Thanks for testing the hyperspace software thoroughly!

The observed behavior is indeed "a feature" and intentional. One of the challenges of implementing the algorithm was to handle "very general" queries in a reasonable way. The reasoning behind this "break" is, that in case that we have a complete substructure hit inside a single building block, then we assume that the query is very general and will probably generate millions of hits (in the toy space, 500 / 37k is >1% of the complete space, in large spaces this might be millions or billions of structures, probably "more than we can easily handle in subsequent processing of the structures"). The measures for handling "excessive results" are also described in the JCIM publication in the subsection "Handling excessive enumeration of results" (it was not in the preprint but was rightly requested by one of the reviewers).

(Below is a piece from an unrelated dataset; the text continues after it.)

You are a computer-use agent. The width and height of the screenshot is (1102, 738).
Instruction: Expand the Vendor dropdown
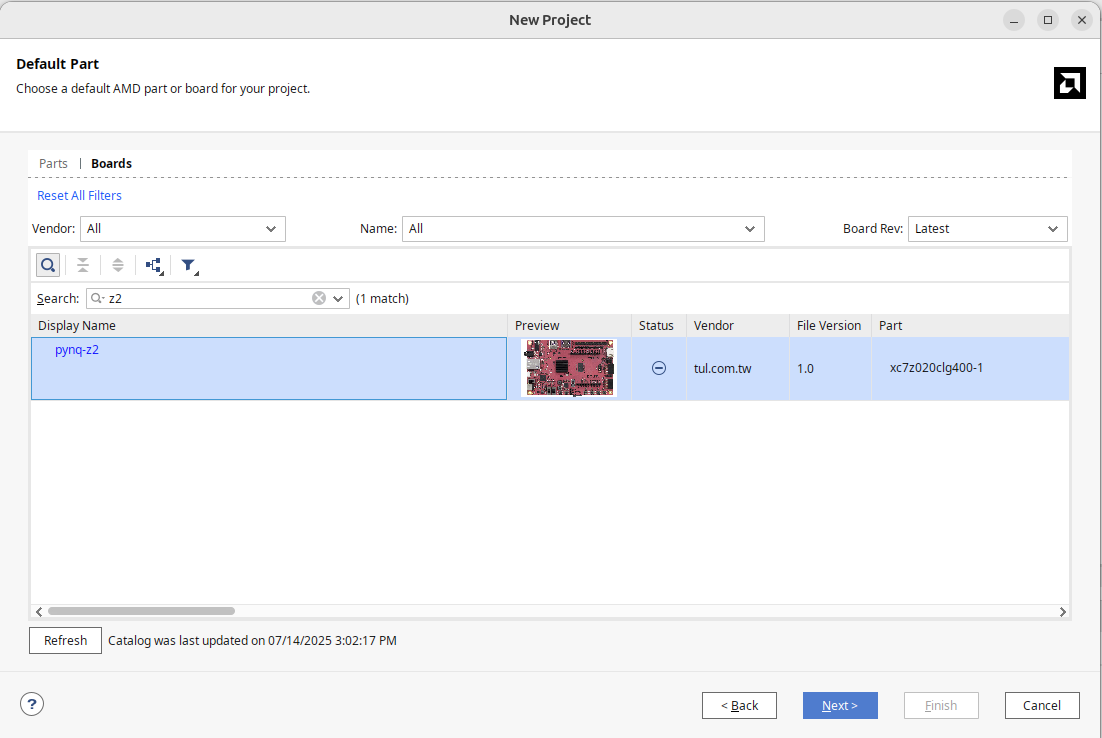click(x=183, y=229)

I agree that this is somewhat confusing, and it might cut off interesting structures. The first implementation of the software was using a "process all structures, then report the full result at once" approach, therefore it was really necessary to have such rather strict cutoff criteria. I extended the software and now it can also "continuously stream" results, i.e. it could be an option to remove these cutoff mechanisms in the algorithm. I don't know if this is really helpful though, alternatively it could make sense to include in the results a "results might be truncated" flag in case that one of the cutoff mechanisms is engaged (there are also two other hard limits in the algorithm).